April is all about Recovery and in this series we will be discussing all kinds of different ways and tools you can utilize to better increase your recovery cycles, especially since you've been working hard these last few months on that New Years resolution right?
Undoubtedly, in some time in your life you've felt the urge to stretch something or be in need for a massage. In relation to training and being sore, you have definitely felt the need to foam roll or stretch since being introduced to it.
So when is a good time to stretch or foam roll to help improve recovery?
Like any good coach will tell you, it depends. To find out how to implement let's discover what each one does for you.
Static Stretching - "Self Stretching" This is done on your own utilizing your own power to position yourself or pull on yourself to get a stretch. Examples would be laying on your back with a yoga strap on your foot to get a hamstring stretch or standing with your arm against a wall getting a pec stretch.
Passive Stretching - "Assisted Stretching" This is done with another person who manually manipulates your body to achieve the desired stretch effect.
Foam Rolling - Soft tissue manipulation done on your own with a tool such as a foam roller, tiger stick or triggerpoint balls.
Massage Therapy - Soft tissue work done by a licenced practitioner such as a Massage Therapist.
When it comes time to decide what modality to choose, it’s best to do a quick self evaluation.
Painful to the touch?
Don’t foam roll, a massage may be ok since you can relax a lot more and the therapist will be able to increase blood flow without causing too much pain.
About to workout?
Foam rolling is usually the best practice before a workout, focus on rolling out the areas that you will be utilizing so you can utilize the ranges of motion you’re unlocking by doing soft tissue work. This is great for improving performance.
Muscles are tight?
Check to see if you have your normal range of motion, if you do then there is no need to stretch. You’re likely experiencing a knot so soft tissue work will be far superior here to work out those knots and improve overall muscle glide that will get rid of that “tight” feeling. If you don’t have full range, then stretch the area by holding a stretch for at least 2 minutes per position. This takes time so be patient.

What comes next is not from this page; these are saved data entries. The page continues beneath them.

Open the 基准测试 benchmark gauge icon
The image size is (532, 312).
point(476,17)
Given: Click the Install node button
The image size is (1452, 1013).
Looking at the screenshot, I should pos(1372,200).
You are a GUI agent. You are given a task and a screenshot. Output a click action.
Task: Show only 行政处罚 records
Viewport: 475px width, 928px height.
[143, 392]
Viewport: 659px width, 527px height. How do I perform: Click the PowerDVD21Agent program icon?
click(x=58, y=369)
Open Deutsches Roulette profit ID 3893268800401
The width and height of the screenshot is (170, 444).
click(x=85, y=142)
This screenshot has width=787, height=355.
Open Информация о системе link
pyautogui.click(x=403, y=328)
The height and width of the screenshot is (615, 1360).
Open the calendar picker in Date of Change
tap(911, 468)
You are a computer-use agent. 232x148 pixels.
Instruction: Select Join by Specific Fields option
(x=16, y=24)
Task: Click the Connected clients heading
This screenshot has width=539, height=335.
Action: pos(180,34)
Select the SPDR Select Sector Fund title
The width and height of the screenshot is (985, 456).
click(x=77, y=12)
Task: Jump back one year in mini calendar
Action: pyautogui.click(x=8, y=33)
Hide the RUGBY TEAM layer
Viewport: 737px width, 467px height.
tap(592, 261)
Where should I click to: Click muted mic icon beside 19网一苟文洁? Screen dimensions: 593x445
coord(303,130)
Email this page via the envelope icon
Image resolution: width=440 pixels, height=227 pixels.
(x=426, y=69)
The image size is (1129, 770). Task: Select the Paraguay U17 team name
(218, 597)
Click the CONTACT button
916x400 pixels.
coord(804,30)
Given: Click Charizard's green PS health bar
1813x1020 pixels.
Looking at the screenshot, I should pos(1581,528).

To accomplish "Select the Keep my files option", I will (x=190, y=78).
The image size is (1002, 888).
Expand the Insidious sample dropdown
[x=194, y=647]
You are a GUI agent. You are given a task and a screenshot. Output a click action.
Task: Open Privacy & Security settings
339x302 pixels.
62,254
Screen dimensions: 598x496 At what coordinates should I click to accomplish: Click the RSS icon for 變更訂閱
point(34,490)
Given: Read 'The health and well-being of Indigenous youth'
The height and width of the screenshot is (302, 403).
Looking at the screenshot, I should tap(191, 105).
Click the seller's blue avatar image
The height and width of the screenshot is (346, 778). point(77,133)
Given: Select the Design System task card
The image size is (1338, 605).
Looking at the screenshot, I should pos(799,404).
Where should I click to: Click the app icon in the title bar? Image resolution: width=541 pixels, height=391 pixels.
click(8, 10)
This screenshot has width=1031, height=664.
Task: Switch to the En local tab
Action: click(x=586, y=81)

It’s always a good idea to have a normal stretching or soft tissue work routine to keep your body working at its best. By the time you’re in pain, it’s already too late, so be proactive and treat the issue before it’s an issue. If you’re not in any pain for a massage, good, that’s the point, get massaged anyways, foam roll anyways, stretch anyways.
When should I utilize a professional for stretching or soft tissue?
If it is within your means, do it with a professional as often as you can as a part of your lifestyle. Utilizing a professional will give you a better understanding of your own body with the feedback they give you. Ask questions, that’s what they are there for and when you discover what your trouble areas are, you can do maintenance work on it yourself till your next appointment.
I don’t know how to stretch or foam roll.
Get with someone who can show you how. Oftentimes things seem easy enough when you see it, but doing it requires a lot of attention to detail and the ability to decipher what is a good pain or a bad pain that will get you to your desired result. A few sessions with a pro will leave you with a lifetime understanding of how to take care of your body.